# Escape velocity

In physics, escape velocity is the speed at which the kinetic energy plus the gravitational potential energy of an object is zero.nb 1 It is the speed needed to "break free" from the gravitational attraction of a massive body, without further propulsion.

For a spherically symmetric body, the escape velocity at a given distance is calculated by the formula1

$v_e = \sqrt{\frac{2GM}{r}},$

where G is the universal gravitational constant (G = 6.67×10−11 m3 kg−1 s−2), M the mass of the planet, star or other body, and r the distance from the center of gravity.nb 2

In this equation atmospheric friction (air drag) is not taken into account. A rocket moving out of a gravity well does not actually need to attain escape velocity to do so, but could achieve the same result at any speed with a suitable mode of propulsion and sufficient fuel. Escape velocity only applies to ballistic trajectories.

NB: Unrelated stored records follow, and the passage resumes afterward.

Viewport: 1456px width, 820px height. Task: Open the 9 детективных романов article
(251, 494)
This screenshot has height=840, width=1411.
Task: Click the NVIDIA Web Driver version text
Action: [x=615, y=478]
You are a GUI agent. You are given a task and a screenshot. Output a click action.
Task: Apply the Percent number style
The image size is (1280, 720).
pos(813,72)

The term escape velocity is actually a misnomer, and it is often more accurately referred to as escape speed since the necessary speed is a scalar quantity which is independent of direction (assuming a non-rotating planet and ignoring atmospheric friction).

## Overview

Luna 1, launched in 1959, was the first man-made object to attain escape velocity from Earth (see below table).2

A barycentric velocity is a velocity of one body relative to the center of mass of a system of bodies. A relative velocity is the velocity of one body with respect to another. Relative escape velocity is defined only in systems with two bodies. For systems of two bodies the term "escape velocity" is ambiguous, but it is usually intended to mean the barycentric escape velocity of the less massive body. In gravitational fields "escape velocity" refers to the escape velocity of zero mass test particles relative to the barycenter of the masses generating the field.

The existence of escape velocity is a consequence of conservation of energy. For an object with a given total energy, which is moving subject to conservative forces (such as a static gravity field) it is only possible for the object to reach combinations of places and speeds which have that total energy; and places which have a higher potential energy than this cannot be reached at all.

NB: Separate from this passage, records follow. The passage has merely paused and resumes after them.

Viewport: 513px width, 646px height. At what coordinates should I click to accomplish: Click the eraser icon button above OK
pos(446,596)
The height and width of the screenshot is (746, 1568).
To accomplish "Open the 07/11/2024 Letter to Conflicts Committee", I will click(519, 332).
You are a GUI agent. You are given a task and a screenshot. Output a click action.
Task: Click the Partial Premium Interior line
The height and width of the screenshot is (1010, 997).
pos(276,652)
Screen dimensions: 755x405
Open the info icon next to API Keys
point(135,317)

For a given gravitational potential energy at a given position, the escape velocity is the minimum speed an object without propulsion needs to be able to "escape" from the gravity (i.e. so that gravity will never manage to pull it back). For the sake of simplicity, unless stated otherwise, we will assume that an object is attempting to escape from a uniform spherical planet by moving directly away from it (along a radial line away from the center of the planet) and that the only significant force acting on the moving object is the planet's gravity.

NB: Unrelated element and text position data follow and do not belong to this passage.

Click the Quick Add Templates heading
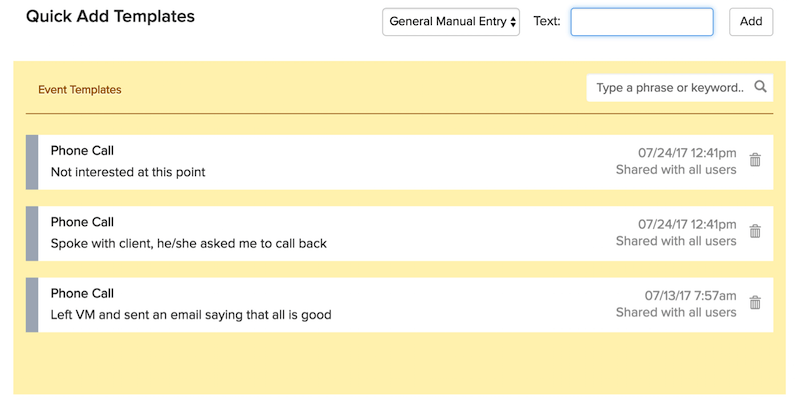 110,17
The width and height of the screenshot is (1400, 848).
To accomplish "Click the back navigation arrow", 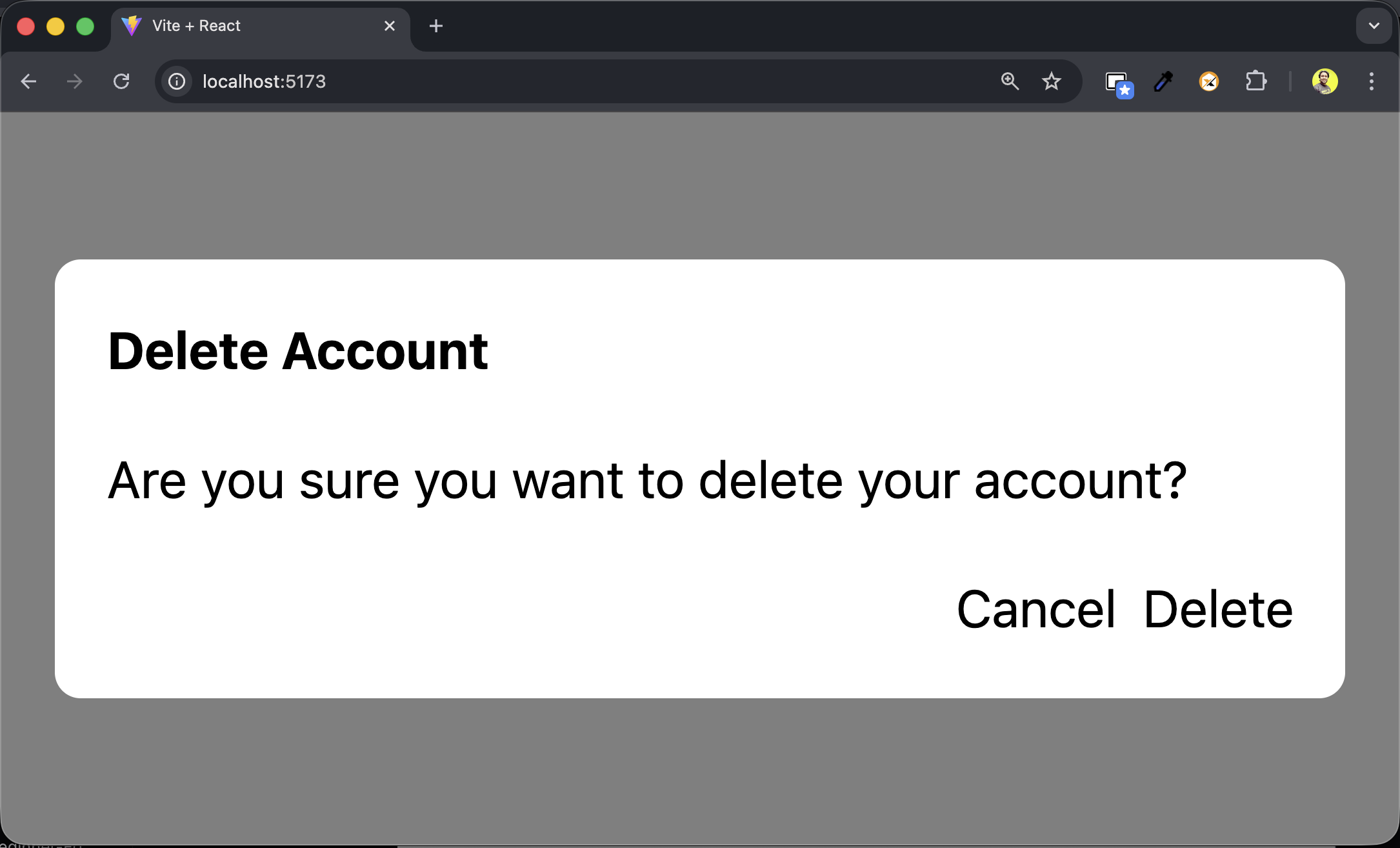I will click(x=28, y=81).
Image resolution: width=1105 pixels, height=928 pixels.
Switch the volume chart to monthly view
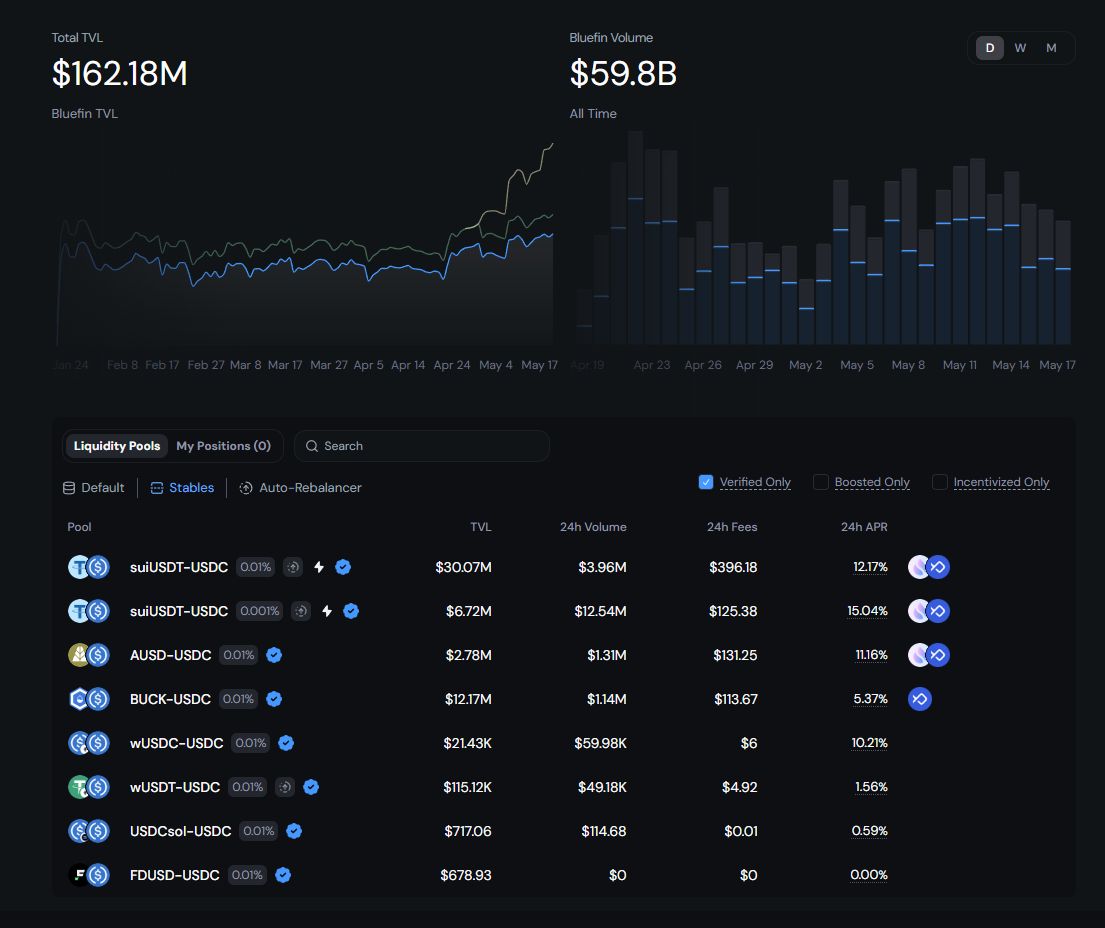(1051, 48)
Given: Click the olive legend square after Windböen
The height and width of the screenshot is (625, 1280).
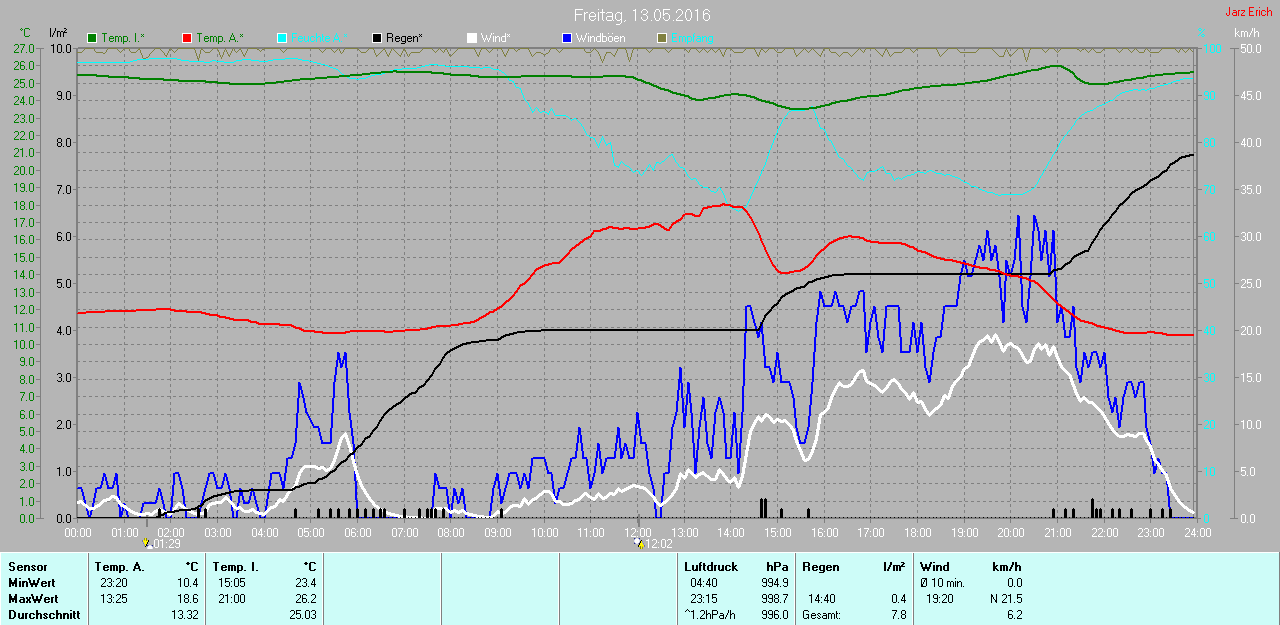Looking at the screenshot, I should click(x=662, y=38).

Escape velocity is actually a speed (not a velocity) because it does not specify a direction: no matter what the direction of travel is, the object can escape the gravitational field (provided its path does not intersect the planet). The simplest way of deriving the formula for escape velocity is to use conservation of energy. Imagine that a spaceship of mass m is at a distance r from the center of mass of the planet, whose mass is M. Its initial speed is equal to its escape velocity, $v_e$. At its final state, it will be an infinite distance away from the planet, and its speed will be negligibly small and assumed to be 0. Kinetic energy K and gravitational potential energy Ug are the only types of energy that we will deal with, so by the conservation of energy,

$(K + U_g)_i = (K + U_g)_f \,$

Kƒ = 0 because final velocity is zero, and U = 0 because its final distance is infinity, so

$\frac{1}{2}mv_e^2 + \frac{-GMm}{r} = 0 + 0$

$v_e = \sqrt{\frac{2GM}{r}}$

Defined a little more formally, "escape velocity" is the initial speed required to go from an initial point in a gravitational potential field to infinity with a residual velocity of zero, with all speeds and velocities measured with respect to the field. Additionally, the escape velocity at a point in space is equal to the speed that an object would have if it started at rest from an infinite distance and was pulled by gravity to that point. In common usage, the initial point is on the surface of a planet or moon. On the surface of the Earth, the escape velocity is about 11.2 kilometers per second (~6.96 mi/s), which is approximately 33 times the speed of sound (Mach 33) and several times the muzzle velocity of a rifle bullet (up to 1.7 km/s). However, at 9,000 km altitude in "space", it is slightly less than 7.1 km/s.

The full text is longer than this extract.